START TEXT SECTION
In order to be give the ability for our execution environment to easily combine various state updates, we need to make our state update actions composable and define combinators to combine these actions.

The execute function is of the form Environment => (Result, Environment) and let’s pull it out into a type.

type StateAction = Environment => (Result, Environment)

This function could be applied for any State and Result, so let’s parametrize.

type StateAction[S, A] = S => (A, S). 

We will also rename the execute function into something like build, cause we are actually returning functions and not evaluating at this stage.

trait Statement {
  def build: StateAction[Environment, Result]
}

There we go. Lets look into the foldLeft in our Program class.

(List[Result], Enviroment)(f: List[Result] => (List[Result], Environment))

This is same as

(M[A])(f: A => M[B])

where List[Result] is A and (List[Result], Enviroment) is M[A]. Yes, that’s your flatMap syntax and M is your Monad.

Monadic Combinators

Great, we have identified the most important combinator on our StateAction i.e. the flatMap.

def flatMap[S, A, B](sa: StateAction[S, A])(f: A => StateAction[S, B]): StateAction[S, B] = state => {
 val (a, state2) = sa(state)
 f(a)(state2)
}

The unit combinator returns the given result without updating the state.

def unit[S, A](a: A): StateAction[S, A] = s => (a, s)

We now have been able to define the two primitive functions for a Monad and thus, our stateAction is a Monad or a “State Monad”. Let us make these functions to be available as methods by pulling the StateAction into a class.

case class State[S, A](run: S => (A, S)) {
  def flatMap[B](f: A => State[S, B]): State[S, B] = State(s => {
    val (a, s2) = this.run(s)
    f(a).run(s2)
  })
}

def unit[A, S](a: A): State[S, A] = State(s => (a, s))

Implementing map in terms of the above two.

def map[B](f: A => B): State[S, B] = flatMap(a => unit(f(a))) 

Our program now is

val compiled = for {
   _ <- Assignment("a", Add(Value(1), Value(1))).build
   s <- Return(Add(Variable("a"), Value(1))).build
   _ <- Print(Add(Variable("a"), Value(1))).build
  } yield s
 
 compiled.run(Map[String, Expr]())

We have also seperated the build and the run phase. It is possible to add more statements to the compiled version, compose others and finally run it with the initial state.

Now we have built powerful combinators of flatMap, map, unit and used scala’s for-comprehension to build bigger abstractions. However, with for we have to add each statements seperately. Since we are in the inheritance world and also our program provides us a list of statements(we don’t know each specialized type), is there a generic way to compose this list of statements?
END TEXT SECTION
START MATERIAL SUPPLIED
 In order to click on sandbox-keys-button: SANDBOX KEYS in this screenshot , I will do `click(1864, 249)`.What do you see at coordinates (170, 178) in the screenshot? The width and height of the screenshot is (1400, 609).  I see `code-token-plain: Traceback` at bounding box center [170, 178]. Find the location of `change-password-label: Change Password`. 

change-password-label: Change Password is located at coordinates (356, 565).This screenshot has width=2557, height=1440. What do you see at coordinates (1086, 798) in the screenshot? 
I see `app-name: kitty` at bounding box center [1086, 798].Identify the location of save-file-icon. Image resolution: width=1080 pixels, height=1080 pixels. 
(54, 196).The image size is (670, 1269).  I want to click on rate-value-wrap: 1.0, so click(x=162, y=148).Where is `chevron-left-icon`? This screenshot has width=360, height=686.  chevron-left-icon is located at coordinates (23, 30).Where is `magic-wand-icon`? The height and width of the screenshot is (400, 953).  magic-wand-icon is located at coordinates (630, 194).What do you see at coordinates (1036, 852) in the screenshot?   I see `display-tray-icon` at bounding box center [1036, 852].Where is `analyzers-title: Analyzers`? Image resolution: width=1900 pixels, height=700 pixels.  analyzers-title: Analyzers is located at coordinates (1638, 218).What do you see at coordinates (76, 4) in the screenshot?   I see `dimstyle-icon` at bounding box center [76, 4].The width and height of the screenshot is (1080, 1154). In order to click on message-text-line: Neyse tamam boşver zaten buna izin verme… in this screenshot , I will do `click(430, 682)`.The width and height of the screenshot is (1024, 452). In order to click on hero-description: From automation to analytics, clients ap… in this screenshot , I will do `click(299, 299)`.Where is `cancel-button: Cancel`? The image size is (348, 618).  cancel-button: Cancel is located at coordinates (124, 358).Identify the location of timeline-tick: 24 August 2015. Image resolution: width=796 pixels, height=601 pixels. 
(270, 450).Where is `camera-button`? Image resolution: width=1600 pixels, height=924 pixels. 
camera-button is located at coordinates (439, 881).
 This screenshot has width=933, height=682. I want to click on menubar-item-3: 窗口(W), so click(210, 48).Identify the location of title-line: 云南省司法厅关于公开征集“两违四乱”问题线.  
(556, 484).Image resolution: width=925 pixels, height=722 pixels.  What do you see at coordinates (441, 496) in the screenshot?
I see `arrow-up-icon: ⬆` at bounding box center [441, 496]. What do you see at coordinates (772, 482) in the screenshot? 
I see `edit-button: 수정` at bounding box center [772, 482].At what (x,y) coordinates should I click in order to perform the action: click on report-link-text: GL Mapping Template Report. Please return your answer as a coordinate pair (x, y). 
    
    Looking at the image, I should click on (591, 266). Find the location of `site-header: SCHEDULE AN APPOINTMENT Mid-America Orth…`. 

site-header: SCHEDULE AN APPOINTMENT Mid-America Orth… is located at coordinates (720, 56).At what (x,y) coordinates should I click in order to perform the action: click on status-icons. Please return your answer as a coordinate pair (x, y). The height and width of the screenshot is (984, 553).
END MATERIAL SUPPLIED
In the State monad text, retype the part that opens with the words containing "def unit[S, A](a: A): StateAction[S, A]" and closes with "the above two.", without changing anything.

**RESULT OF THE EXERCISE:**
def unit[S, A](a: A): StateAction[S, A] = s => (a, s)

We now have been able to define the two primitive functions for a Monad and thus, our stateAction is a Monad or a “State Monad”. Let us make these functions to be available as methods by pulling the StateAction into a class.

case class State[S, A](run: S => (A, S)) {
  def flatMap[B](f: A => State[S, B]): State[S, B] = State(s => {
    val (a, s2) = this.run(s)
    f(a).run(s2)
  })
}

def unit[A, S](a: A): State[S, A] = State(s => (a, s))

Implementing map in terms of the above two.